*** Given records ***

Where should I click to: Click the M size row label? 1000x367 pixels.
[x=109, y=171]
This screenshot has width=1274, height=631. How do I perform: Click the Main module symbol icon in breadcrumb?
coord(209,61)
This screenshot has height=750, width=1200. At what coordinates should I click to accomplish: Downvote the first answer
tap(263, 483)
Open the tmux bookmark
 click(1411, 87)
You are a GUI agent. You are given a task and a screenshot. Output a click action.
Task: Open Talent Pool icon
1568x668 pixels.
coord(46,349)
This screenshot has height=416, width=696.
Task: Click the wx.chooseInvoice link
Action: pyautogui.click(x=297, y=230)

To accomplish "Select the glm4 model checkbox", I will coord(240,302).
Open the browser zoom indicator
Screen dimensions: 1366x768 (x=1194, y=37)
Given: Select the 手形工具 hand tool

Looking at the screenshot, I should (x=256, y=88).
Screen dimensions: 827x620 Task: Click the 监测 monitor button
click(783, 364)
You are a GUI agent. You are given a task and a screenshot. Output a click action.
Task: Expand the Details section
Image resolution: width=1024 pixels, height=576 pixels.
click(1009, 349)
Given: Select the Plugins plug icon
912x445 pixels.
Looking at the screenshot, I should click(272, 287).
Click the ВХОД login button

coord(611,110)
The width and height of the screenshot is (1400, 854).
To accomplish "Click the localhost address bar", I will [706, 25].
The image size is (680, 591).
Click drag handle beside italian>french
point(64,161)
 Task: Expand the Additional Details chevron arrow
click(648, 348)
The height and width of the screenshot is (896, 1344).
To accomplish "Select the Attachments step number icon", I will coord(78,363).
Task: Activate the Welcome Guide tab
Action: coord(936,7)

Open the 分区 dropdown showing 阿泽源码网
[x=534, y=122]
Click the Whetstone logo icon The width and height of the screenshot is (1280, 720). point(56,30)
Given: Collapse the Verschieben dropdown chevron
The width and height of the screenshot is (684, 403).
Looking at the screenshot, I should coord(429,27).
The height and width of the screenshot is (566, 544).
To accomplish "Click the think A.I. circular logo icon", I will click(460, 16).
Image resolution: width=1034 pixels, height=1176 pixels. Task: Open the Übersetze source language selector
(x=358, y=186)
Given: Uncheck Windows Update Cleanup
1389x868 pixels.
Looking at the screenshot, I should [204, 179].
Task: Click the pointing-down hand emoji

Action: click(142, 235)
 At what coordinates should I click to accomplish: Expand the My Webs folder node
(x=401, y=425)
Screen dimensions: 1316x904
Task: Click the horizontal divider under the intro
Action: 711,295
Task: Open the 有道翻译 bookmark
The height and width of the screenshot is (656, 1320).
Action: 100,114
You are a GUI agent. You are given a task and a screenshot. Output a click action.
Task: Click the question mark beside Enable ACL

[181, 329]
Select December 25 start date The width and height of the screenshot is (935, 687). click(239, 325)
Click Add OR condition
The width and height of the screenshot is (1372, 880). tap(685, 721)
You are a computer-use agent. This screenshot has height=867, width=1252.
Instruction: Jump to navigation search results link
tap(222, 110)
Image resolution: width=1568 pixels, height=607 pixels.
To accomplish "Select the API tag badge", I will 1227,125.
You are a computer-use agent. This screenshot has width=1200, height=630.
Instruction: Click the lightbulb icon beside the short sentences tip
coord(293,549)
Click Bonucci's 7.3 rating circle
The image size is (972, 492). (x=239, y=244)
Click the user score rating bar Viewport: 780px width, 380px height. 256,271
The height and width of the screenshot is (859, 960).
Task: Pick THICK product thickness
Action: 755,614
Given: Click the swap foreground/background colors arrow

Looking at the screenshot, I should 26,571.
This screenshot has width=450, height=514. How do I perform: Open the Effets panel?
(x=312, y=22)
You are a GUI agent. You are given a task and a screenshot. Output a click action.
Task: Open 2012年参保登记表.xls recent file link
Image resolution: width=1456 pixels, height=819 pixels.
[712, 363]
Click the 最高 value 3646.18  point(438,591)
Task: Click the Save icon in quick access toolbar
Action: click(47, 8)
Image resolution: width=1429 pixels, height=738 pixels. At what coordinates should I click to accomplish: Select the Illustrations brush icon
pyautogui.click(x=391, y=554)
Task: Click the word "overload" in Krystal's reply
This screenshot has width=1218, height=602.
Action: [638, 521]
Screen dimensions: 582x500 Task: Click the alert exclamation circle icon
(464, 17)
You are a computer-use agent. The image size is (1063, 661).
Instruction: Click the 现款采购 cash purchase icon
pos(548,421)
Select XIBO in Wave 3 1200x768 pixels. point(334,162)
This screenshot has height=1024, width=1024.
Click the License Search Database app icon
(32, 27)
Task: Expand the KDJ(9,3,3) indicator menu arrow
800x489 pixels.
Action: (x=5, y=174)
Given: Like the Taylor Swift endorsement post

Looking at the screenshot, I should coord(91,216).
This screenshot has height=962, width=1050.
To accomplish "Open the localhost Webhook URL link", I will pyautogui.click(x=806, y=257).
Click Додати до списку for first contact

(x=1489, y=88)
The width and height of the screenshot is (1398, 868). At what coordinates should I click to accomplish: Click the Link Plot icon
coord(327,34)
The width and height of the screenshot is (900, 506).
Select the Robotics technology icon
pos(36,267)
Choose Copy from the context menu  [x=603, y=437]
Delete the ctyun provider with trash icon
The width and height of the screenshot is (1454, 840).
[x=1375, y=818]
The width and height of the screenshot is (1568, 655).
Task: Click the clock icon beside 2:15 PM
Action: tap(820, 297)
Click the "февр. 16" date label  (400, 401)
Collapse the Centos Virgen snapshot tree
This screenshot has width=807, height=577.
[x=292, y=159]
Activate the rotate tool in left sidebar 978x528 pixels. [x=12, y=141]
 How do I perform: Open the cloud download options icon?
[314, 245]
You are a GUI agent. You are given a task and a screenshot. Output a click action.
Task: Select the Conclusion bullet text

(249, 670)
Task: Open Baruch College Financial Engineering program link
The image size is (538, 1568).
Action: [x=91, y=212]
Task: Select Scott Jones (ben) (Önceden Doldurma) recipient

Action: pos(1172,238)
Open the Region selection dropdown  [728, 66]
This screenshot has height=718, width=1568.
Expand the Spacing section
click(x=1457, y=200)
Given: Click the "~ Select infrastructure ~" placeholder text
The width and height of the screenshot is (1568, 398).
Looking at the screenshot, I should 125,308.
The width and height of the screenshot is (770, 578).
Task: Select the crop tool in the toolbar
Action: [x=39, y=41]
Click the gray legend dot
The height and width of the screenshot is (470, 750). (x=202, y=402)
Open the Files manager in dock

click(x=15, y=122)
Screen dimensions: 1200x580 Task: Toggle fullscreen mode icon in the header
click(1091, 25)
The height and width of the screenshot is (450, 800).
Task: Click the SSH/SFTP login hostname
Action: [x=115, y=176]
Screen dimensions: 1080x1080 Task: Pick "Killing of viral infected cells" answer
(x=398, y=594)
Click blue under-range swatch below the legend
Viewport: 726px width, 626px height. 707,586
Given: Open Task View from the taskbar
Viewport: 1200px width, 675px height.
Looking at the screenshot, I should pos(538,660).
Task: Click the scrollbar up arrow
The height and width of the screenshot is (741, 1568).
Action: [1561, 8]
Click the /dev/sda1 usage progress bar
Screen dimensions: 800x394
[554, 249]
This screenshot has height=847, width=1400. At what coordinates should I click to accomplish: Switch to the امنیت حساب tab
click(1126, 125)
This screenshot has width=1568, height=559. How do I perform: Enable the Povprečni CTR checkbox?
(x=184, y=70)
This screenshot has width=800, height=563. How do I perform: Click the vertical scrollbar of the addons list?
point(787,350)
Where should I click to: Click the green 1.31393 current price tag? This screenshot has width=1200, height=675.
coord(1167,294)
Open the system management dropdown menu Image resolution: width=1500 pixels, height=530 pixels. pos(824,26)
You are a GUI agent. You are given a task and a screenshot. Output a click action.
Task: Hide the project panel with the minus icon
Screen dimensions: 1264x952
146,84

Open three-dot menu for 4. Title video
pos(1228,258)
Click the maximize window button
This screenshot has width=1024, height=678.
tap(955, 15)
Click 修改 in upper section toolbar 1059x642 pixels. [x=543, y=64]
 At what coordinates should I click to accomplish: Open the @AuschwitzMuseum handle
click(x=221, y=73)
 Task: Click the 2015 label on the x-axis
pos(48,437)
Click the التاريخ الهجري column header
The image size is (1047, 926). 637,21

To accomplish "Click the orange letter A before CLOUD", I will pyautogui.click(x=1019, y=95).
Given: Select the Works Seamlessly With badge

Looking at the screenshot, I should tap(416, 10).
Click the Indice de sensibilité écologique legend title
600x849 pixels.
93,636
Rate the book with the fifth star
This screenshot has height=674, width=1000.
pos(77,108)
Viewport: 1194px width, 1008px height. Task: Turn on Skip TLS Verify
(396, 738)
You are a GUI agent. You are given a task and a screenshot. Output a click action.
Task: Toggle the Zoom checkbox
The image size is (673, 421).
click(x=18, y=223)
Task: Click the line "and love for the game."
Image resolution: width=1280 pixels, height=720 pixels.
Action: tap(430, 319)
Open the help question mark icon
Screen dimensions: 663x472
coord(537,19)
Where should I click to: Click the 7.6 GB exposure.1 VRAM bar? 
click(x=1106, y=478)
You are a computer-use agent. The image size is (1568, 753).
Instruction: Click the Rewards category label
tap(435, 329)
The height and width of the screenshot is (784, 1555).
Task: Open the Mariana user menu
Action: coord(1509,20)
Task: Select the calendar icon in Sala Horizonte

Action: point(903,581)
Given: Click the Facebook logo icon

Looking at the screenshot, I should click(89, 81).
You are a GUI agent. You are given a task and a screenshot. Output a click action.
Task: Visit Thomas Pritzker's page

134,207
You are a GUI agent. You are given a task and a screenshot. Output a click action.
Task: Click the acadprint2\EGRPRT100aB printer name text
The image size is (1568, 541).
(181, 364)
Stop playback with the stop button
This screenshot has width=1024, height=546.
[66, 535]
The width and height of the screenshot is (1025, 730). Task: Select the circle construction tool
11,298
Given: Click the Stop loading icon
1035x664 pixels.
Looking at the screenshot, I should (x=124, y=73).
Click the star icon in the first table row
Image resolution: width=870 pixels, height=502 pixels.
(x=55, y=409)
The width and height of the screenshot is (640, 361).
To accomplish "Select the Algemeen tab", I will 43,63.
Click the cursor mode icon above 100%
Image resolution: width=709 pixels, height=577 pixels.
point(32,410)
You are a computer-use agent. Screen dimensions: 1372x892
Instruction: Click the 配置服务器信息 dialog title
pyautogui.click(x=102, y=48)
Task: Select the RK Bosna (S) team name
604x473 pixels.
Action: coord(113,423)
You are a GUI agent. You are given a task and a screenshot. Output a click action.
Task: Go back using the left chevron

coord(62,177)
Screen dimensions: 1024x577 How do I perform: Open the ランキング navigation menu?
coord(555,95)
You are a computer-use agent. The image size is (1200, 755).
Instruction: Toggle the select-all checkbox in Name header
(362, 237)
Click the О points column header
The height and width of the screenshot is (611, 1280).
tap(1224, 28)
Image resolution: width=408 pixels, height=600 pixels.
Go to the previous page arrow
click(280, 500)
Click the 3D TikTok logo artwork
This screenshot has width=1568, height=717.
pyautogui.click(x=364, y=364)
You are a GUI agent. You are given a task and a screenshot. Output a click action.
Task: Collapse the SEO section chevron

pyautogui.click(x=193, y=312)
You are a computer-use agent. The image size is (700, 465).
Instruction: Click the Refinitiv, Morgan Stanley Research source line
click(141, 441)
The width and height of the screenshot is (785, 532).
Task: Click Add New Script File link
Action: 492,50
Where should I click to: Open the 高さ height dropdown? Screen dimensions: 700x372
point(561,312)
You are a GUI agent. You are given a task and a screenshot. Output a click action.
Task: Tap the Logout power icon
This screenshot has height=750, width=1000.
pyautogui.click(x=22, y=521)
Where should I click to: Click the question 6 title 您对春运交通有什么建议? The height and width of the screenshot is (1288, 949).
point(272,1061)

*** End of Given records ***

# What needs to be done:
If a line in the records has the word "from", copy that line.

# Worked solution:
Choose Copy from the context menu  [x=603, y=437]
Given: Open Task View from the taskbar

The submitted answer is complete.